Java's Bigdecimal.divide and rounding

Question

At work, we found a problem when trying to divide a large number by 1000. This number came from the database.

Say I have this method:

private static BigDecimal divideBy1000(BigDecimal dividendo) {
    if (dividendo == null) return null;

    return dividendo.divide(BigDecimal.valueOf(1000), RoundingMode.HALF_UP);
}

When I make the following call

divideBy1000(new BigDecimal("176100000"))
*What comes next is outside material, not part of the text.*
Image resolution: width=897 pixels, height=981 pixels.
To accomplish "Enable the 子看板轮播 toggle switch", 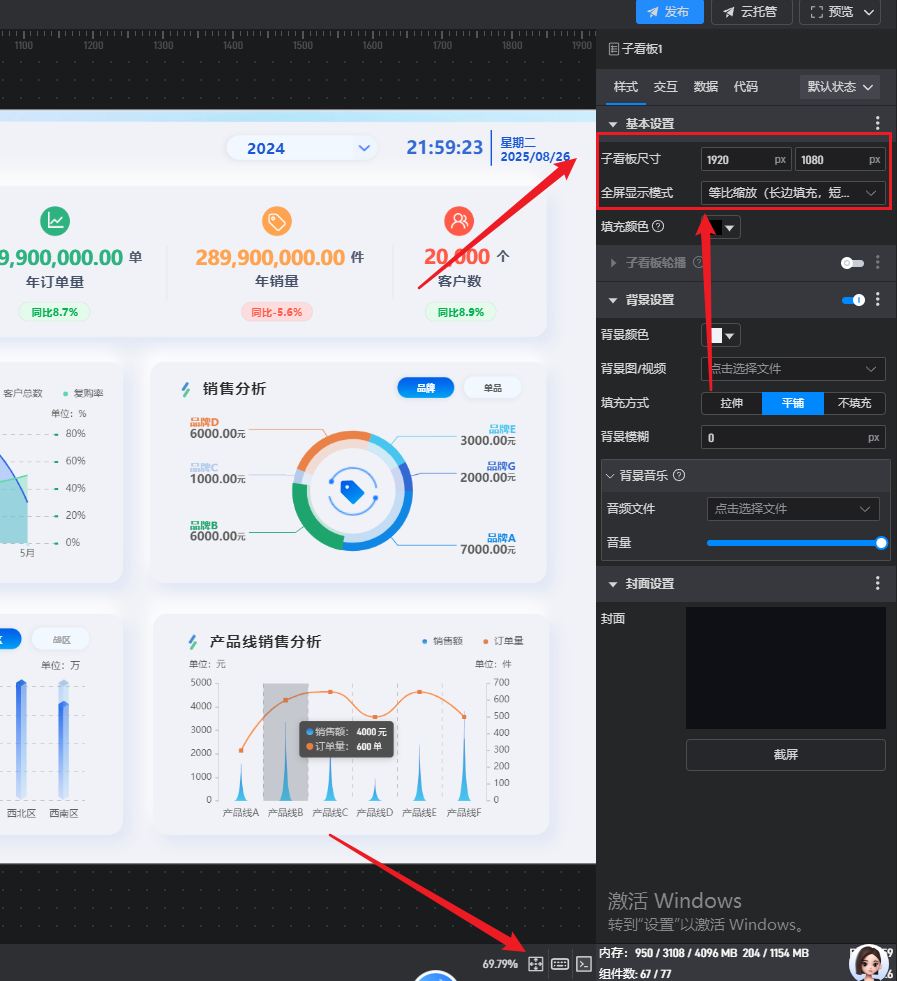I will coord(852,263).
I receive the expected value of 176100. But if I try the line below

divideBy1000(new BigDecimal("1761e+5"))

I receive the value 200000. Why this occurs? Both numbers are the same with different representation and the latest is what I receive from database. I understand that, somehow, the JVM is dividing the number 1761 by 1000, rounding up and filling with 0's at the end.

What is the best way to avoid this kind of behavior? Keep in mind that the original number is not controlled by me.

Answer 1

As specified in javadoc, a BigDecimal is defined by an integer value and a scale.
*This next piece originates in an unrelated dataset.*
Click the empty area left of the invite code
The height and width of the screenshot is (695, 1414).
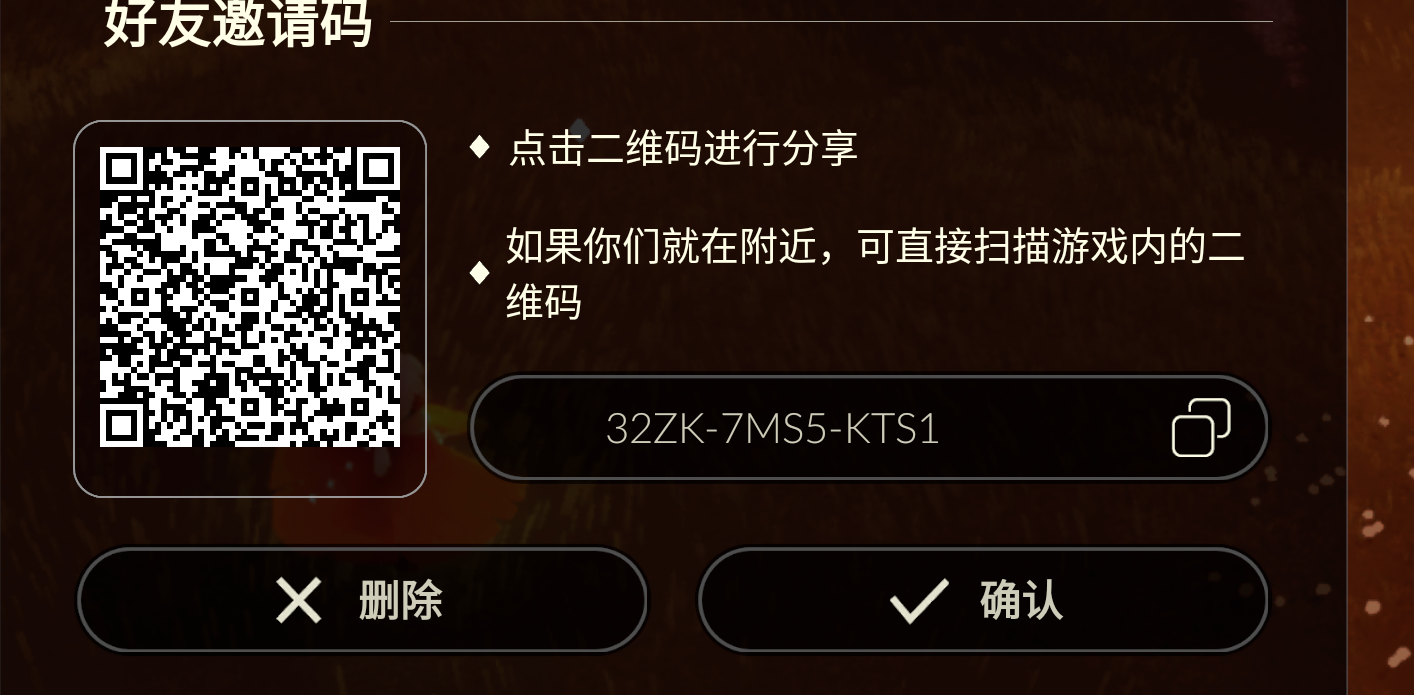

The value of the number represented by the BigDecimal is therefore (unscaledValue × 10^(-scale)).

So BigDecimal("1761e+5") has scale -5 and BigDecimal(176100000) has scale 0.

The division of the two BigDecimal is done using the -5 and 0 scales respectively because the scales are not specified when dividing. The divide documentation explains why the results are different.

divide

public BigDecimal divide(BigDecimal divisor)

Returns a BigDecimal whose value is (this / divisor), and whose preferred scale is (this.scale() - divisor.scale()); if the exact quotient cannot be represented (because it has a non-terminating decimal expansion) an ArithmeticException is thrown.

Parameters:

divisor - value by which this BigDecimal is to be divided.

Returns:

this / divisor

Throws:

ArithmeticException — if the exact quotient does not have a terminating decimal expansion

Since:

1.5

If you specify a scale when dividing, e.g. dividendo.divide(BigDecimal.valueOf(1000), 0, RoundingMode.HALF_UP) you will get the same result.

Answer 2

The expressions new BigDecimal("176100000") and new BigDecimal("1761e+5") are not equal. BigDecimal keeps track of both value, and precision.

BigDecimal("176100000") has 9 digits of precision and is represented internally as the BigInteger("176100000"), multiplied by 1. BigDecimal("1761e+5") has 4 digits of precision and is represented internally as the BigInteger("1761"), multiplied by 100000.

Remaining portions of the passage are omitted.